Activity: The records below must be reproduced in full and without error.

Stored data
========================================

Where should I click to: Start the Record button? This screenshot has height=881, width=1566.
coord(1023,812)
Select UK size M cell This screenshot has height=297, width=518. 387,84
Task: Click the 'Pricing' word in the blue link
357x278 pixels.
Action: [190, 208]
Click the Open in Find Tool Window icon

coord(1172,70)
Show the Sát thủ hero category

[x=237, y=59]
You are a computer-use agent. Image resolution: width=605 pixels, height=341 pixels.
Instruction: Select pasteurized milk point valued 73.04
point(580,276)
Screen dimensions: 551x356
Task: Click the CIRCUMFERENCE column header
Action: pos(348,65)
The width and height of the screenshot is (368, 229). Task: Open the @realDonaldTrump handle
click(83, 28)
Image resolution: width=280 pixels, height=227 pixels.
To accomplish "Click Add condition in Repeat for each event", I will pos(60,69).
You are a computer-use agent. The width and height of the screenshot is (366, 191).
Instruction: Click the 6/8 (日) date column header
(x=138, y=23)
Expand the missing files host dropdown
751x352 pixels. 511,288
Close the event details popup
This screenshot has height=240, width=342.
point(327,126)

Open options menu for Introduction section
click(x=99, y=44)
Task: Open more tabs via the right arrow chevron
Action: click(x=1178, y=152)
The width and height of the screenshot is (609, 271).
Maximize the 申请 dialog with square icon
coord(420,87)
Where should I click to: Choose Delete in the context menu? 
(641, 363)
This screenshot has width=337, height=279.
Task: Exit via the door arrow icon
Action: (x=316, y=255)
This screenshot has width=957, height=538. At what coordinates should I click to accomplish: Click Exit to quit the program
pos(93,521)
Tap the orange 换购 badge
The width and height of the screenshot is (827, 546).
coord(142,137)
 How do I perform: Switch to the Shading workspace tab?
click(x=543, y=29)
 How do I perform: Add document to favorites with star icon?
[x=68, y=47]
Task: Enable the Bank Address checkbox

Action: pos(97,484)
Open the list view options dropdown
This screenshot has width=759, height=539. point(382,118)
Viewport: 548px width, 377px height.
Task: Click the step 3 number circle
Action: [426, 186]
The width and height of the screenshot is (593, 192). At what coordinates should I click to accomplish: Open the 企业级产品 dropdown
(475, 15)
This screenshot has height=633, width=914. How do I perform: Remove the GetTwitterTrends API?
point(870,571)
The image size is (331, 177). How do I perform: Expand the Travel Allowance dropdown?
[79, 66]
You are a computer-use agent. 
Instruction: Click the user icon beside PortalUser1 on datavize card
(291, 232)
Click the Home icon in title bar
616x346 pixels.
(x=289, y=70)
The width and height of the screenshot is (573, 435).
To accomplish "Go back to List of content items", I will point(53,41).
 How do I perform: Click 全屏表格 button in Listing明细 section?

========================================

Answer for this exercise:
Where should I click to: Start the Record button? This screenshot has height=881, width=1566.
coord(1023,812)
Select UK size M cell This screenshot has height=297, width=518. 387,84
Task: Click the 'Pricing' word in the blue link
357x278 pixels.
Action: [190, 208]
Click the Open in Find Tool Window icon

coord(1172,70)
Show the Sát thủ hero category

[x=237, y=59]
You are a computer-use agent. Image resolution: width=605 pixels, height=341 pixels.
Instruction: Select pasteurized milk point valued 73.04
point(580,276)
Screen dimensions: 551x356
Task: Click the CIRCUMFERENCE column header
Action: pos(348,65)
The width and height of the screenshot is (368, 229). Task: Open the @realDonaldTrump handle
click(83, 28)
Image resolution: width=280 pixels, height=227 pixels.
To accomplish "Click Add condition in Repeat for each event", I will pos(60,69).
You are a computer-use agent. The width and height of the screenshot is (366, 191).
Instruction: Click the 6/8 (日) date column header
(x=138, y=23)
Expand the missing files host dropdown
751x352 pixels. 511,288
Close the event details popup
This screenshot has height=240, width=342.
point(327,126)

Open options menu for Introduction section
click(x=99, y=44)
Task: Open more tabs via the right arrow chevron
Action: click(x=1178, y=152)
The width and height of the screenshot is (609, 271).
Maximize the 申请 dialog with square icon
coord(420,87)
Where should I click to: Choose Delete in the context menu? 
(641, 363)
This screenshot has width=337, height=279.
Task: Exit via the door arrow icon
Action: (x=316, y=255)
This screenshot has width=957, height=538. At what coordinates should I click to accomplish: Click Exit to quit the program
pos(93,521)
Tap the orange 换购 badge
The width and height of the screenshot is (827, 546).
coord(142,137)
 How do I perform: Switch to the Shading workspace tab?
click(x=543, y=29)
 How do I perform: Add document to favorites with star icon?
[x=68, y=47]
Task: Enable the Bank Address checkbox

Action: pos(97,484)
Open the list view options dropdown
This screenshot has width=759, height=539. point(382,118)
Viewport: 548px width, 377px height.
Task: Click the step 3 number circle
Action: [426, 186]
The width and height of the screenshot is (593, 192). At what coordinates should I click to accomplish: Open the 企业级产品 dropdown
(475, 15)
This screenshot has height=633, width=914. How do I perform: Remove the GetTwitterTrends API?
point(870,571)
The image size is (331, 177). How do I perform: Expand the Travel Allowance dropdown?
[79, 66]
You are a computer-use agent. 
Instruction: Click the user icon beside PortalUser1 on datavize card
(291, 232)
Click the Home icon in title bar
616x346 pixels.
(x=289, y=70)
The width and height of the screenshot is (573, 435).
To accomplish "Go back to List of content items", I will point(53,41).
 How do I perform: Click 全屏表格 button in Listing明细 section?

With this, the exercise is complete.